DIRECTIONS FOR THIS TASK – Could you transcribe exactly the lines below, from the line with "Ювелирные изделия (418, 92)" through the line with "Privacy [link] (101, 2158)", and nothing else, leaving out the pictures?
※
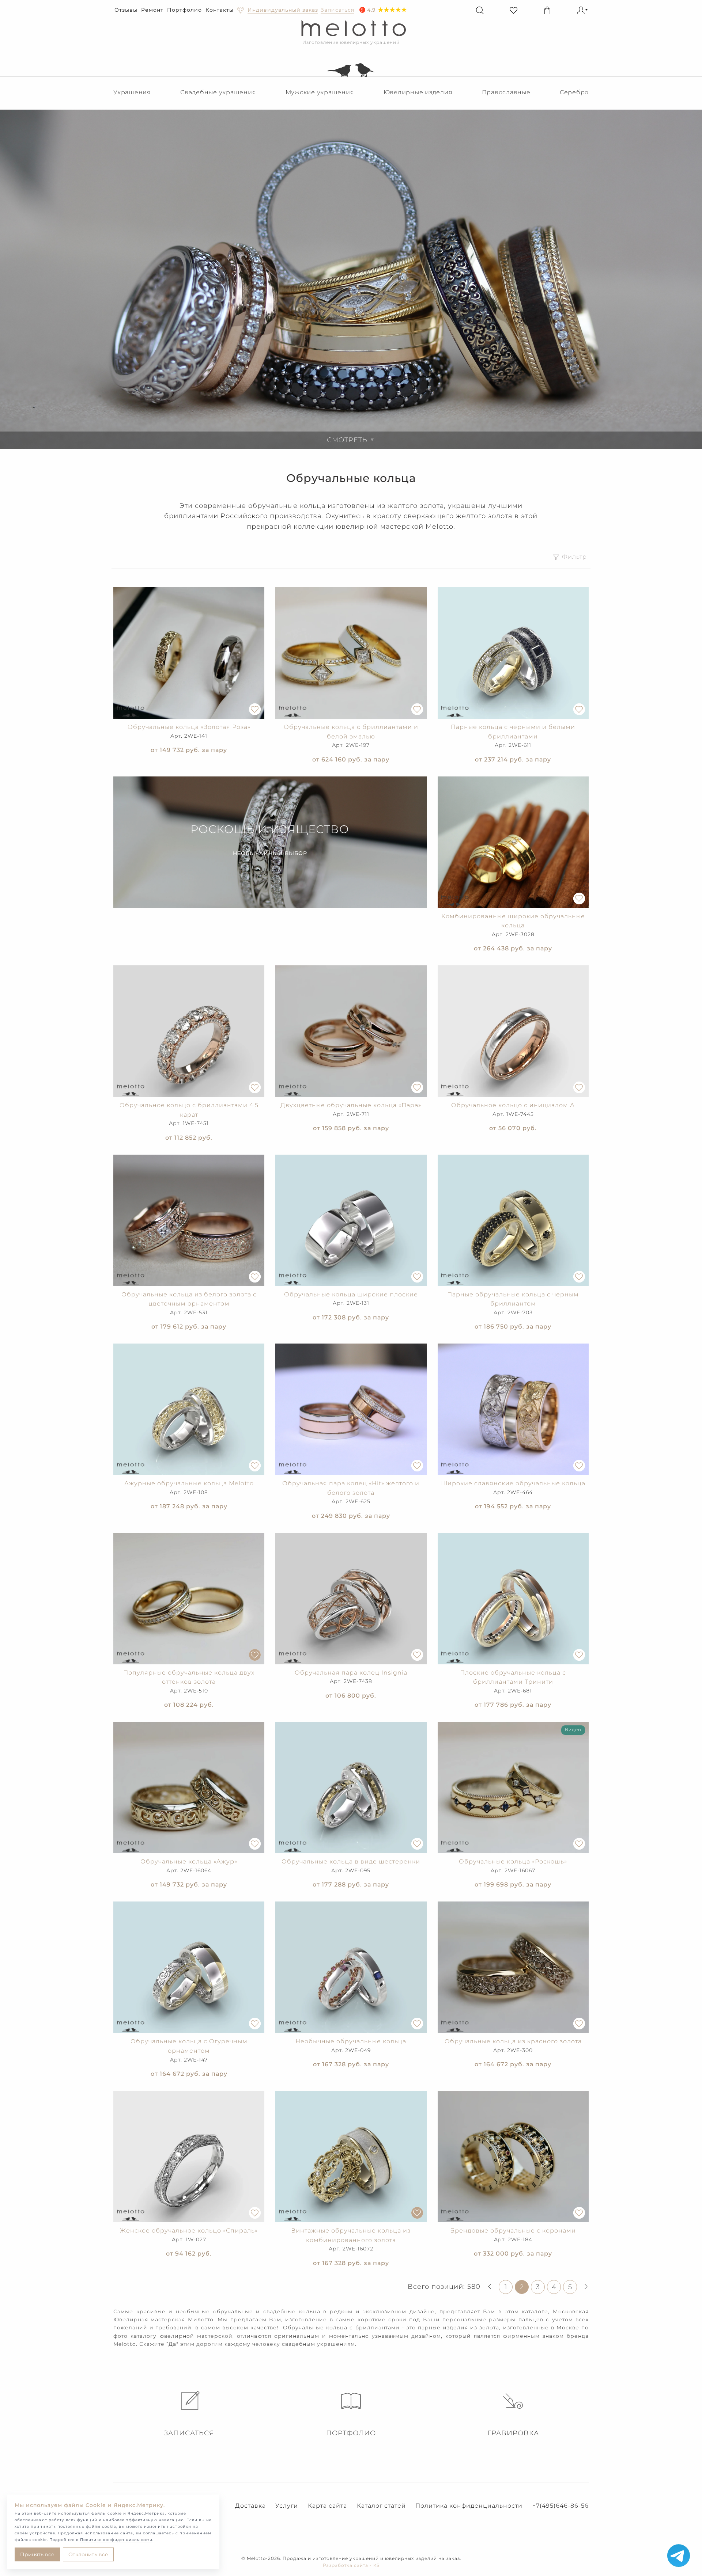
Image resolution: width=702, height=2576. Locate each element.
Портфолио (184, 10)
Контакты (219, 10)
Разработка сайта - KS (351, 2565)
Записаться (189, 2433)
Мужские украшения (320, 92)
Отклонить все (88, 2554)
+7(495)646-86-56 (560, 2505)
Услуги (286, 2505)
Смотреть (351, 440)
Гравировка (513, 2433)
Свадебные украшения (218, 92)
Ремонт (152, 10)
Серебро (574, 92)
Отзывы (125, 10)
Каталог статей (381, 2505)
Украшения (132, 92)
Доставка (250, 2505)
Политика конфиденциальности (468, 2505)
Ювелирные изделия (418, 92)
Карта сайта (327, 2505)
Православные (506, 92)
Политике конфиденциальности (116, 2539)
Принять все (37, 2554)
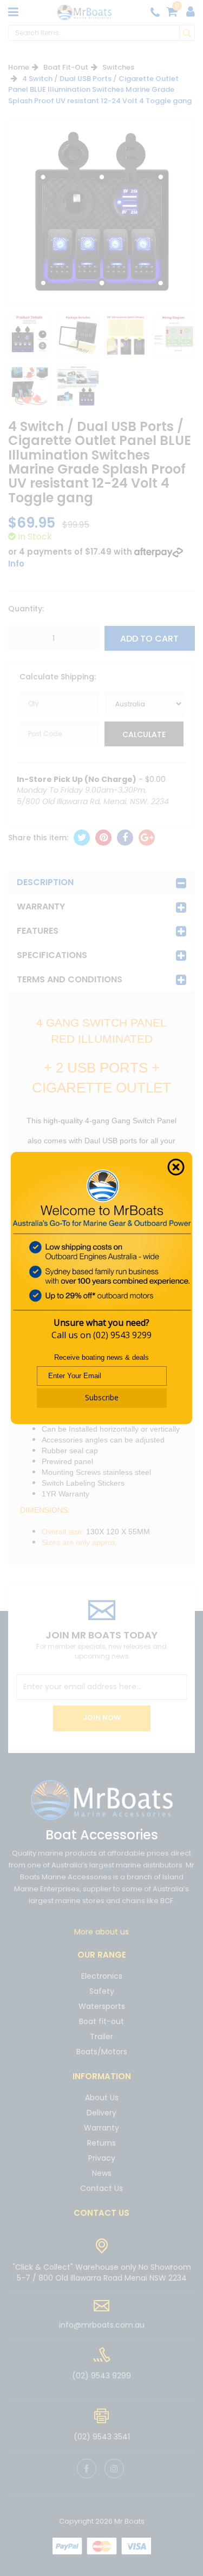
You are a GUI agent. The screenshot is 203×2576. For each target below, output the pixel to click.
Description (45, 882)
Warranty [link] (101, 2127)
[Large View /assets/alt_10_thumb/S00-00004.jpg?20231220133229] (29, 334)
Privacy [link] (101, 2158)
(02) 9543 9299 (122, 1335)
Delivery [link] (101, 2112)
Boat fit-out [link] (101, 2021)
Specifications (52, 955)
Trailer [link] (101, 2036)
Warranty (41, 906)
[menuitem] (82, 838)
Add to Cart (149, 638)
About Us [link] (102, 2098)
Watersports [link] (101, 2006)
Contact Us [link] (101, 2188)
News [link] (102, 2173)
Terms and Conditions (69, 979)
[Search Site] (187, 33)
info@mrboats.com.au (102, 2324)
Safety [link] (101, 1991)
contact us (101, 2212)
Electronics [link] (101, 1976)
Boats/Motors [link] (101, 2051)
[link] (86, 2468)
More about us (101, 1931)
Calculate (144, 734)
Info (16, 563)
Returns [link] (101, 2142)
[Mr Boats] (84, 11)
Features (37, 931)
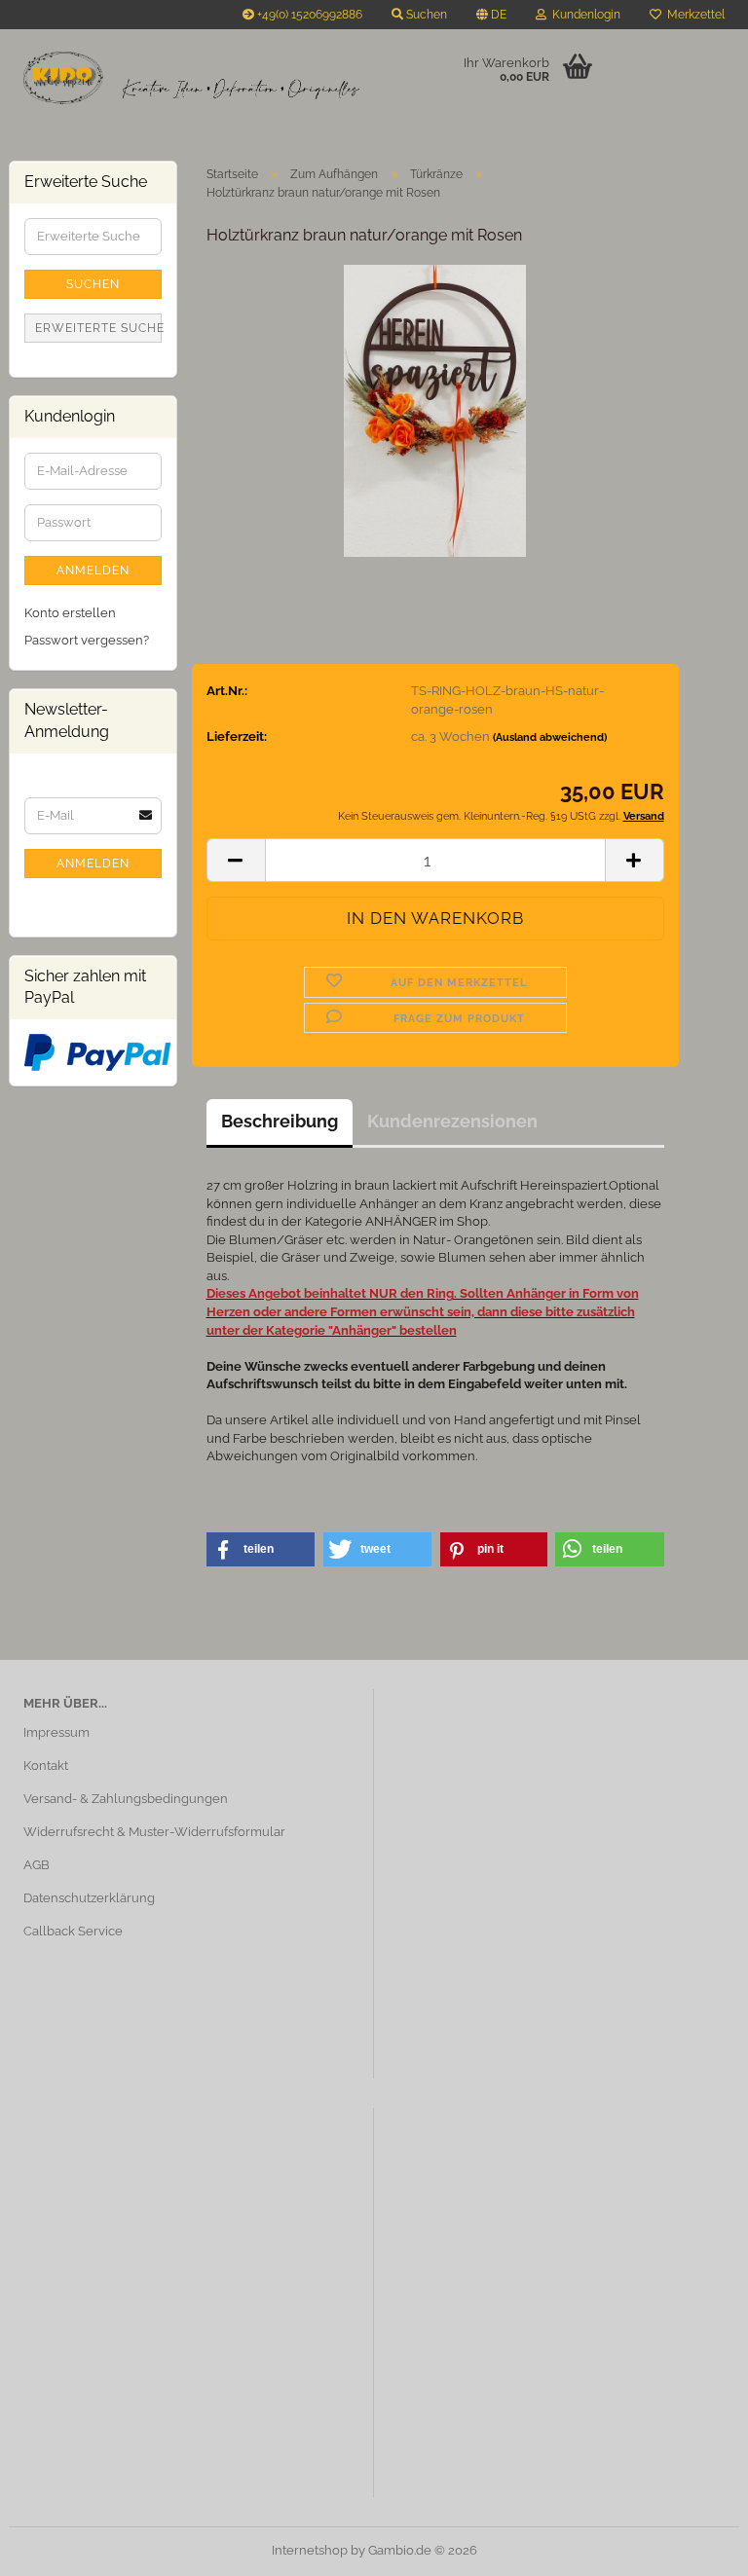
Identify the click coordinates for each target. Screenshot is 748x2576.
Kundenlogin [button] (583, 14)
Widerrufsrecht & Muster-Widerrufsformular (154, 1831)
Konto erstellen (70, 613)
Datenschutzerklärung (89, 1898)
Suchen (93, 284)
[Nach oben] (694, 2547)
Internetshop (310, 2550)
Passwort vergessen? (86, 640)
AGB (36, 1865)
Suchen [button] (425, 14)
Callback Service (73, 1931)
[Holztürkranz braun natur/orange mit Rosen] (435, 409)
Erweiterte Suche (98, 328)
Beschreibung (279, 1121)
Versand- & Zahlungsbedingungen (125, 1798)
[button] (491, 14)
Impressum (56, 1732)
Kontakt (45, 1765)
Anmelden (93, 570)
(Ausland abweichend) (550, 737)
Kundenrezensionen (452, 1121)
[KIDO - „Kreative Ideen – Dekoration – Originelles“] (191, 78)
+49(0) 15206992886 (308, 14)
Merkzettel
※
EXERCISE RESPONSE –
Ювелирные изделия (418, 92)
Карта сайта (327, 2505)
Православные (506, 92)
Политике конфиденциальности (116, 2539)
Принять все (37, 2554)
You are a GUI agent. The screenshot is 203×2576. For each target below, output the pixel to click.
Description (45, 882)
Warranty [link] (101, 2127)
[Large View /assets/alt_10_thumb/S00-00004.jpg?20231220133229] (29, 334)
Privacy [link] (101, 2158)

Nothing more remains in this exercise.